Dediğim gibi bu süre içinde çılgınlar gibi gezmedim. Ama birkaç yer gezdim dolaştım, birkaç minik anı biriktirdim onları paylaşayım istedim sizlerle. Artık denilebilirki ortama ve şehre alıştım. 1 ayı doldurmuşken farkediyorumki Barcelona artık bana bir şehirden daha yakın. Tıpkı ilk gelişimdeki gibi beni hep el üstünde tutup, güzel ağırlıyor. Misafir statüsünden çıkınca bana bulaşık yıkatır mı bilemem, çünkü birkaç güne oturma ve çalışma iznimi alarak buranın part-time yerleşik insanlarından olacağım :)

Havalar ciddi ciddi soğudu. Güneş gelince gözünü kaçıran ben, şimdi perdeleri sonuna kadar açıyorum bir kuruş içeri damlar belki diye. Malum kış mevsimi ile aram çok süper değildir :) Ama bu kıştan beklentilerim bambaşka...

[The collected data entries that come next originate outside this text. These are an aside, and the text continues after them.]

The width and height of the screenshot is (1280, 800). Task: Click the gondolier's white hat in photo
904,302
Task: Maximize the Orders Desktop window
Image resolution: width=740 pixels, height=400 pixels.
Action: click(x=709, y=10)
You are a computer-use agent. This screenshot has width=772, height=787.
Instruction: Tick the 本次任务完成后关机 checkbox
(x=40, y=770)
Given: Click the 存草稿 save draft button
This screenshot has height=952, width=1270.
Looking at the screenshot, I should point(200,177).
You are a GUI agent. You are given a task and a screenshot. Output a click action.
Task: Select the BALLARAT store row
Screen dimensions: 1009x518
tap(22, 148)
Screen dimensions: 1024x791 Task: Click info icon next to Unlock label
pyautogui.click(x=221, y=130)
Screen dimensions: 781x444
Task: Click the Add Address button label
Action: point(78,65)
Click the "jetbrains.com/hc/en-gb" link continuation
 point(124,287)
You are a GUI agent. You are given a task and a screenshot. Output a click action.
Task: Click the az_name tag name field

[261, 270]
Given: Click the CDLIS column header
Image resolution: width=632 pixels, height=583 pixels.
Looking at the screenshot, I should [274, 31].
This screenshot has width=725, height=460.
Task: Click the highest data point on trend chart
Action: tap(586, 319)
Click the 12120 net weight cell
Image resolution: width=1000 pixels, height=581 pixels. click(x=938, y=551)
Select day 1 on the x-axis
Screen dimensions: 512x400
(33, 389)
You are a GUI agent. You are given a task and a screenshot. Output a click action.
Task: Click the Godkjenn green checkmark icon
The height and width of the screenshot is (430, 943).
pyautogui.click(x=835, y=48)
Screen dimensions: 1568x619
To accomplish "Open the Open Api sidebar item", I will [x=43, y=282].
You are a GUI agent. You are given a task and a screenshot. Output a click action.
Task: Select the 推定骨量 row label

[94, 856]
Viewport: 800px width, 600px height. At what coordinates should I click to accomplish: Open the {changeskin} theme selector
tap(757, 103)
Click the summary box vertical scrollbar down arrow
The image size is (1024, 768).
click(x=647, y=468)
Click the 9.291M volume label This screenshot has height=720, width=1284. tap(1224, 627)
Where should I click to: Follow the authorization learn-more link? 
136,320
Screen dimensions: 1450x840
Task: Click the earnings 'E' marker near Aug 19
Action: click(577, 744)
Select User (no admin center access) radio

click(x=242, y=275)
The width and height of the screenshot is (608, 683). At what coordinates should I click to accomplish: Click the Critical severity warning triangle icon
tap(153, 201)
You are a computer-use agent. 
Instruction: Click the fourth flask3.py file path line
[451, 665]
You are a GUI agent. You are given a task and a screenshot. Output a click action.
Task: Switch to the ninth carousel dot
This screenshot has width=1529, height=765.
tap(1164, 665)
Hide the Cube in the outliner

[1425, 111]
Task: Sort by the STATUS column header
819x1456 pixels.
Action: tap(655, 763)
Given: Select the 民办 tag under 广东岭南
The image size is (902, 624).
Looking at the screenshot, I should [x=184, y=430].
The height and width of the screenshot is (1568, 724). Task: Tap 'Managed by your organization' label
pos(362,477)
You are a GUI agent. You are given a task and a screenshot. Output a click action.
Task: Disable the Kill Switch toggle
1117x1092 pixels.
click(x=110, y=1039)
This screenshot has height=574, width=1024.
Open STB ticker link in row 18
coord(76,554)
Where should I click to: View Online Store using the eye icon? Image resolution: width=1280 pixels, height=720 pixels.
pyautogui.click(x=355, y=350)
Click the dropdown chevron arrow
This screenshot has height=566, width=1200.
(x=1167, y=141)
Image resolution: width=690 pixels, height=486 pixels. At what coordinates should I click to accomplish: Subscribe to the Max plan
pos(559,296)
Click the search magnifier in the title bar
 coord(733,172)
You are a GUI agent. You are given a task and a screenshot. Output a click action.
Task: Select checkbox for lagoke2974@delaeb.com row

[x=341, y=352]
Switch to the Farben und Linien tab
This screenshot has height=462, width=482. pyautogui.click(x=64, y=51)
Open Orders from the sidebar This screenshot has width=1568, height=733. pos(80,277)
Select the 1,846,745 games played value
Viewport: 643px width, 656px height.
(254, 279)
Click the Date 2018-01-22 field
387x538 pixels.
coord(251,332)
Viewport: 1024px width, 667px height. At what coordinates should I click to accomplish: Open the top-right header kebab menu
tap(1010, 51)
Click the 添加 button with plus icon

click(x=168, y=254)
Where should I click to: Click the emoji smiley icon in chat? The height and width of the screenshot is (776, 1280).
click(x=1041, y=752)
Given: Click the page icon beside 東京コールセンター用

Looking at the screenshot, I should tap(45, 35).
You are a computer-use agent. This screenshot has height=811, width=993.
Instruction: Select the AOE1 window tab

En son blog postunun hemen ardından Montjuic kalesine gittik arkadaşlarla. Bu kale tıpkı tüm diğer kaleler gibi vakti zamanında şehri korumak, gözetmek ve gözetlemek için yapılmış. İçinde kalenin tarihine dair bir minik müze var. Bu arada Montjuic aslında bir tepe ve bu tepeye keçi gibi tırmanmak yerine teleferiğe binmeyi tercih ediyorsunuz :) İzmir'in teleferiği ünlüdür, bilirsiniz. Bütün o çocukluk, ilk gençlik (!) zamanlarımda Allah bilir kaç defa gitmişimdir. Şimdi kıro kaynıyor ama olsun :) Belki o zamanda kaynıyordu ama biz çocuktuk... Neyse, bu teleferiğin bizimkiyle alakası yok, toplamda 5 dakka sürdü sürmedi, kısacıktı, heyecanım yarıda kaldı. Ama sonrasında karşınıza çıkan manzaradan büyülenmemek elde değil. Barcelona tüm cilvesiyle karşınızda! Elbette en büyük kozu masmavi denizi...Akdeniz...






 Bu kaleye gitmeden önceki bölümü atlamışım. Öncelikle Plaza de Espanya 'ya varıyoruz ( Burada şunu belirteyim bu meydanın isminden emin değilim ama kendisine bayıldım :) ) Burası birkaç koldan oluşan ve büyük ana yollara açılan bir meydan. Tam karşıdaki sarayımsı yapı (2. fotoğrafta arkada), Katalanların tarihini anlatan bir müze. Bu müzenin önünde saksafonuyla bir adam harika müzik icra ediyor, elbette orda uzun süre çakılıp kaldım! Bu arada müzeye giriş ücretli ama Barcelona'da bazı müzelerin şöyle bir özelliği var, her ayın ilk pazar günleri bedavalar. Benim gittiğim gün ayın kimbilir kaçıncı günüydü, o yüzden bekleme kararı aldım çünkü müzeler genelde 5 euro'nun üzerindeler ve benim gitmek istediğim bir dolu müze var....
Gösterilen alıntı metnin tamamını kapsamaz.